Zaczynają od biura beztroskiej prezydent Orlean (Meryl Streep) i jej spolegliwego syna Jasona (Jonah Hill), który jest też szefem jej sztabu, a kończą w rozrywkowym porannym programie "The Daily Rip" prowadzonym przez Brie (Cate Blanchett) i Jacka (Tyler Perry). Do zderzenia komety z Ziemią zostało tylko sześć miesięcy, a opanowanie 24-godzinnego cyklu obiegu informacji i przyciągnięcie uwagi zafascynowanej mediami społecznościowymi opinii publicznej, zanim będzie za późno, okazuje się szokująco komicznym doświadczeniem. Co trzeba zrobić, by świat po prostu spojrzał w górę?
Autorem scenariusza i reżyserem "Nie patrz w górę" jest laureat Oscara Adam McKay ("Big Short"). W pozostałych rolach wystąpią: Mark Rylance, Ron Perlman, Timothée Chalamet, Ariana Grande, Scott Mescudi (znany jako Kid Cudi), Himesh Patel, Melanie Lynskey, Michael Chiklis i Tomer Sisley.
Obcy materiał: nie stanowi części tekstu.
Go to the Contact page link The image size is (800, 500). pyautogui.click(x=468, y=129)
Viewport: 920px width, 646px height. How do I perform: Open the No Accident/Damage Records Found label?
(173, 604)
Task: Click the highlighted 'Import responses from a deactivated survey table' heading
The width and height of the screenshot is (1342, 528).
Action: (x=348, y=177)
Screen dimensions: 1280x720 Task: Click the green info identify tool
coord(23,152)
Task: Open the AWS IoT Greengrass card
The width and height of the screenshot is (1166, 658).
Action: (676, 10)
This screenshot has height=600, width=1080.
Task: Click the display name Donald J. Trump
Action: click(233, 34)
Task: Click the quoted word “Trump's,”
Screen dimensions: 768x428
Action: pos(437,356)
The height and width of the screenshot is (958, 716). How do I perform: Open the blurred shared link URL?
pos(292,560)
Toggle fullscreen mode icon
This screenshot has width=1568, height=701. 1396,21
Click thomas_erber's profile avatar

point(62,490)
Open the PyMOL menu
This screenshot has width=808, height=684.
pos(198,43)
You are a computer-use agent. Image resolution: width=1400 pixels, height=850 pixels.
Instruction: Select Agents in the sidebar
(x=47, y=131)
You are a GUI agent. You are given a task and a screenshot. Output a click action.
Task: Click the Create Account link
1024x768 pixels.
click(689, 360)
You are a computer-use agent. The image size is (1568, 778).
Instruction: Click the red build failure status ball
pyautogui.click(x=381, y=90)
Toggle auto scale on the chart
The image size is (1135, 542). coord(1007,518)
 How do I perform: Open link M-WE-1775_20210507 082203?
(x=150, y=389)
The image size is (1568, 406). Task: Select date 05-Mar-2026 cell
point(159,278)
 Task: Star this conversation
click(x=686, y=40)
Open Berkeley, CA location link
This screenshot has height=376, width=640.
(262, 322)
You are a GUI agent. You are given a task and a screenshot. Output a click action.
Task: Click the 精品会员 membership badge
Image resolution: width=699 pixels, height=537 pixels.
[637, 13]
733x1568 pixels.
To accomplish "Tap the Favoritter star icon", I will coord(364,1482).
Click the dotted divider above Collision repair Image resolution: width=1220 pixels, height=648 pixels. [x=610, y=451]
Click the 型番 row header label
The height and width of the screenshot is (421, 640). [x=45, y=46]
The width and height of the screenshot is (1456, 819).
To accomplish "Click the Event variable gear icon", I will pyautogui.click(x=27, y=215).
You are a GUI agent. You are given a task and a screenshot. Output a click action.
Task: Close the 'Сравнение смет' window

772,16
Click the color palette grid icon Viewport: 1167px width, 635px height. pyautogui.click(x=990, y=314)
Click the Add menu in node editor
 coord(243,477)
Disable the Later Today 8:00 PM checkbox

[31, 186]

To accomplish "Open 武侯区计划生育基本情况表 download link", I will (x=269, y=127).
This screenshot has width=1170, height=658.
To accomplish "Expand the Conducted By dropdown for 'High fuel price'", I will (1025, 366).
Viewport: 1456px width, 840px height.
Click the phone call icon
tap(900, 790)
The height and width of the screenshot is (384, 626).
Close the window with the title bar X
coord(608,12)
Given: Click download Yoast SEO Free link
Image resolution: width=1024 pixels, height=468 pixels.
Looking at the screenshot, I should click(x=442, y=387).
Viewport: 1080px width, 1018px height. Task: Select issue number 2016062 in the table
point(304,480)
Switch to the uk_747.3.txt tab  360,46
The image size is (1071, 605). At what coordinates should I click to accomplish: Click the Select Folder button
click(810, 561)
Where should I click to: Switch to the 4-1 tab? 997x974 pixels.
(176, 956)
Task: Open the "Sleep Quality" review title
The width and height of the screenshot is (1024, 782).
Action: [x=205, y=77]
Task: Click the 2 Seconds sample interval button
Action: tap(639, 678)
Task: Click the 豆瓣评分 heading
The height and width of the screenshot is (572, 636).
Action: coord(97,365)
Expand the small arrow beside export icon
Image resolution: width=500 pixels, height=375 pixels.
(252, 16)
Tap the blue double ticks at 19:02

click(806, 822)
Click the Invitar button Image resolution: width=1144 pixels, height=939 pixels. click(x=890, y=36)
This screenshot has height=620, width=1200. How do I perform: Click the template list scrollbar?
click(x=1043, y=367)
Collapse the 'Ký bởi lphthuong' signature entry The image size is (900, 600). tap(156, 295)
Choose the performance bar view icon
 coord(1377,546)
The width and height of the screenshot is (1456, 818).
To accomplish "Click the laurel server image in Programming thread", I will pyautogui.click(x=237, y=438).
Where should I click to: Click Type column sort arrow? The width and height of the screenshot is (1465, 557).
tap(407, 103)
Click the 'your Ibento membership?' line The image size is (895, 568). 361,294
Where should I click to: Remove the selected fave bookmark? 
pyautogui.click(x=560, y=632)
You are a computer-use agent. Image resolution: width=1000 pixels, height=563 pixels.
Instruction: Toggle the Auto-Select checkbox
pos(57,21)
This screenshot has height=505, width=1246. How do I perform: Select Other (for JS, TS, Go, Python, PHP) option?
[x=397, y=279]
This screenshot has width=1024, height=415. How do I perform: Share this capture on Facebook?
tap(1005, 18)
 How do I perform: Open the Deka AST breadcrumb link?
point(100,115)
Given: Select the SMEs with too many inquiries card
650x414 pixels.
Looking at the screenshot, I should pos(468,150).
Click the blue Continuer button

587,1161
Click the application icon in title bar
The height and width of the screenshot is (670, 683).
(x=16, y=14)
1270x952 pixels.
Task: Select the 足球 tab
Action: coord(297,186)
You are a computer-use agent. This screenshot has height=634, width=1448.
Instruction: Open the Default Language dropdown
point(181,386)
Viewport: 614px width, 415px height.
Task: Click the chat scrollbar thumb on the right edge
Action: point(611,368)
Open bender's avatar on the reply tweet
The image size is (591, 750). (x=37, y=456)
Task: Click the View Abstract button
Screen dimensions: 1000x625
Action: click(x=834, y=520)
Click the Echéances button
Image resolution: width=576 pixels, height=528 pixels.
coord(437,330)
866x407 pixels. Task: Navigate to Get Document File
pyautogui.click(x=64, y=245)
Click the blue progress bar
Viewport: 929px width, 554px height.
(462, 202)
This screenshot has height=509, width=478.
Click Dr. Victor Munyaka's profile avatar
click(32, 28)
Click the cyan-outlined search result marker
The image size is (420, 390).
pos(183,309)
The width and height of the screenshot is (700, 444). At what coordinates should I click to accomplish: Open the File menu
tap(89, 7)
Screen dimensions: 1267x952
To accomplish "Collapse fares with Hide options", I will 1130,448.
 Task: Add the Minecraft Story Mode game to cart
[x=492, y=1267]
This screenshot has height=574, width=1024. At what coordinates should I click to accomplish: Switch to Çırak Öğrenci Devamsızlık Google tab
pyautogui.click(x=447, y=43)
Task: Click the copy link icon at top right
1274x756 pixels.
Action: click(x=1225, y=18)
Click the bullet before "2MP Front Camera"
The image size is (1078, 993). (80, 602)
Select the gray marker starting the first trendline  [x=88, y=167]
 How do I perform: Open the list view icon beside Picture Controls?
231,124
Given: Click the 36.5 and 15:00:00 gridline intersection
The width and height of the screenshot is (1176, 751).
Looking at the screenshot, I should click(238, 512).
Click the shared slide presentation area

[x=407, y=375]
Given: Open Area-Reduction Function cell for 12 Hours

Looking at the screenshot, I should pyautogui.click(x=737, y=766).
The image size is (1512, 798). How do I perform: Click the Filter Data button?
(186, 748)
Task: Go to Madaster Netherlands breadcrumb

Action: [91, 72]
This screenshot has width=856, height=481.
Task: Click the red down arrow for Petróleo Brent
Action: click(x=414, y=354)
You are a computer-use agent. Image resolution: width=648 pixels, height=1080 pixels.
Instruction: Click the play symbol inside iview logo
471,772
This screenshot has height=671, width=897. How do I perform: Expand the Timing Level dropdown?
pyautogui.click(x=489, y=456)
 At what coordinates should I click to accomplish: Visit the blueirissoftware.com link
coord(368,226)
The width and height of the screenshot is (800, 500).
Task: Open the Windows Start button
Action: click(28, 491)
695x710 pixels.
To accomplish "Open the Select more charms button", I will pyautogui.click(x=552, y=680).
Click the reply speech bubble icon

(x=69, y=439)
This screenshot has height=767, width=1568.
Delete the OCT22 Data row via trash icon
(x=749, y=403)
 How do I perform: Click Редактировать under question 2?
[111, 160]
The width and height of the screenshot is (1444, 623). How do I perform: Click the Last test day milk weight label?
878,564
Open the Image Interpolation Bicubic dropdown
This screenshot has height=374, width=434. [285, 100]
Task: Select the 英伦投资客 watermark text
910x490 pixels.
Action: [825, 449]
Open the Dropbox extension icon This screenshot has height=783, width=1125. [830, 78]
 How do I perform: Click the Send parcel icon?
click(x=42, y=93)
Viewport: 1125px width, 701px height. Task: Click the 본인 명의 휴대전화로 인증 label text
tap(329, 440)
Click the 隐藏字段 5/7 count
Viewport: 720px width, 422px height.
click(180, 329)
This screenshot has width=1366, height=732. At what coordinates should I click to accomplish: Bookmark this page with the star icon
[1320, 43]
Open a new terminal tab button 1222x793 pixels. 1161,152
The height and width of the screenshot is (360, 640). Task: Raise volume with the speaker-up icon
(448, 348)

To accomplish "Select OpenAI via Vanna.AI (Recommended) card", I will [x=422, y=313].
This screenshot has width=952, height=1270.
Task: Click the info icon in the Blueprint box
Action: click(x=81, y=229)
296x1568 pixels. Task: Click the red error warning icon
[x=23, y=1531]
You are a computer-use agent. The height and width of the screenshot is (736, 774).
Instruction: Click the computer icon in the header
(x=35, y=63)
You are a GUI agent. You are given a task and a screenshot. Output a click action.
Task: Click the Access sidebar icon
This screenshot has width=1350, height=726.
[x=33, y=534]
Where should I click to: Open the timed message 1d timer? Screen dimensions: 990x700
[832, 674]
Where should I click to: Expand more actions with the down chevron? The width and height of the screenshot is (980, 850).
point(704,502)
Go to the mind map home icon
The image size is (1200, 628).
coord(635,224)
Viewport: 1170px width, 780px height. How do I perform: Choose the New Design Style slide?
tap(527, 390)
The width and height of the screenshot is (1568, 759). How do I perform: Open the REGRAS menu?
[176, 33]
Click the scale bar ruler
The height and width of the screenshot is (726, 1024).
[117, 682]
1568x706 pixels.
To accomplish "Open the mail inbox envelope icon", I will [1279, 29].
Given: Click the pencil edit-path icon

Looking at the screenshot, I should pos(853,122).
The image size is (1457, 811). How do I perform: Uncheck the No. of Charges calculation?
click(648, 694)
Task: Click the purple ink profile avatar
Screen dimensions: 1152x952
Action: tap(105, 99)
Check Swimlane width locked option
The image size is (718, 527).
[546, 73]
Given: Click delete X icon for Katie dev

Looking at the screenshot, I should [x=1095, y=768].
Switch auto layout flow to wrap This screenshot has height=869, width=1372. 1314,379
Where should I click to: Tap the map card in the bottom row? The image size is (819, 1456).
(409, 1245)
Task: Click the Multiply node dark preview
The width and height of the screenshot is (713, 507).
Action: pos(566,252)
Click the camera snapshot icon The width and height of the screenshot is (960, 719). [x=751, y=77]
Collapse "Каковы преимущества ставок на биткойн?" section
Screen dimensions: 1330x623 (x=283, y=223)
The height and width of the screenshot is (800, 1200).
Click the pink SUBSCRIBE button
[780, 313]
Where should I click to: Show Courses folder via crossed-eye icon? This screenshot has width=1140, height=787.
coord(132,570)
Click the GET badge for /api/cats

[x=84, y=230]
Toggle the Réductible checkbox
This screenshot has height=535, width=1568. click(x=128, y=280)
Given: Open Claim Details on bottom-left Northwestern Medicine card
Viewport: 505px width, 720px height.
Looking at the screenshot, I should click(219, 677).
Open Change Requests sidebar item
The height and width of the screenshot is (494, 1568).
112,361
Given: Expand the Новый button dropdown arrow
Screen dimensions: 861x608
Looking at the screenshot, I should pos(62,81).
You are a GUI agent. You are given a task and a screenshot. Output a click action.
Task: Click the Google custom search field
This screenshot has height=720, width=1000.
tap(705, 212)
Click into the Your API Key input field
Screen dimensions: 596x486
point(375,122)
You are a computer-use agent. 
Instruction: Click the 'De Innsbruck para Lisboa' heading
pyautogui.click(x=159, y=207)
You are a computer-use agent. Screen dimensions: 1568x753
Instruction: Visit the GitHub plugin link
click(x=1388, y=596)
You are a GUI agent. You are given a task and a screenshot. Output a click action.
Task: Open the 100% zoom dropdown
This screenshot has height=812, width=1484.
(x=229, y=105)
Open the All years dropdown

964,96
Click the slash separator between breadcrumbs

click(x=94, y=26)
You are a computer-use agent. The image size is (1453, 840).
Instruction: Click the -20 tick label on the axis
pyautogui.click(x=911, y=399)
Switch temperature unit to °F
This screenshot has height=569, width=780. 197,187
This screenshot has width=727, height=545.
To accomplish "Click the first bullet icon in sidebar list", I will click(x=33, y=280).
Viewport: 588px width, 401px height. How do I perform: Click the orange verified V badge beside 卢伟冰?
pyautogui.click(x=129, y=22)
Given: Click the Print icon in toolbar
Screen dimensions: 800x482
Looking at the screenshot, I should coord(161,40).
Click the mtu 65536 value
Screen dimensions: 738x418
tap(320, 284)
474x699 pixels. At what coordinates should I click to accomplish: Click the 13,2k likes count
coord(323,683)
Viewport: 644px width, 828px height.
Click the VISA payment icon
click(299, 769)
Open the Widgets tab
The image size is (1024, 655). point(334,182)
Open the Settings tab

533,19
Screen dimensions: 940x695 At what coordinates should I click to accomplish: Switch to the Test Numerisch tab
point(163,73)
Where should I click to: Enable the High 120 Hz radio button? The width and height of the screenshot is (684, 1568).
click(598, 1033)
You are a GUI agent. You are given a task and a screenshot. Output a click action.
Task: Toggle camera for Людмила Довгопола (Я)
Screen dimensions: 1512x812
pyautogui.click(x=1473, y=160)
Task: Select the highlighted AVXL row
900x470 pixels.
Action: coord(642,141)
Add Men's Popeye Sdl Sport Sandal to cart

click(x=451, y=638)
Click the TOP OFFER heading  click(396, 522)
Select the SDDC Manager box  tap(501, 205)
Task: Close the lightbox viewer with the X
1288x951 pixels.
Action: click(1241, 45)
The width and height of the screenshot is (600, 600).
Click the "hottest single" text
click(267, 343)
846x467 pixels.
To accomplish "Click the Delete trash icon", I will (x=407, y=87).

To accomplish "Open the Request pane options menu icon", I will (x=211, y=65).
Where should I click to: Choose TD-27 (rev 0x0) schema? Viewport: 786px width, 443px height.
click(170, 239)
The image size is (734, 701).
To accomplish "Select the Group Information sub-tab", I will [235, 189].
Jak poinformował portal "Variety", za występ w "Nie patrz w górę" DiCarpio skasował czek na 30 mln dolarów.
Dla Leonardo DiCaprio to spora gaża, zważywszy na fakt, że za swoją poprzednią rolę - w filmie Quentina Tarantino "Pewnego razu... w Hollywood" - zarobił 10 mln dolarów [razem z Bradem Pittem zgodził się na zmniejszenie stawki, by nie nadwyrężyć budżetu filmu - red.].
Reżyser Adam McKay przyznał, że był zaskoczony, kiedy DiCaprio zgodził się przyjąć rolę astronoma.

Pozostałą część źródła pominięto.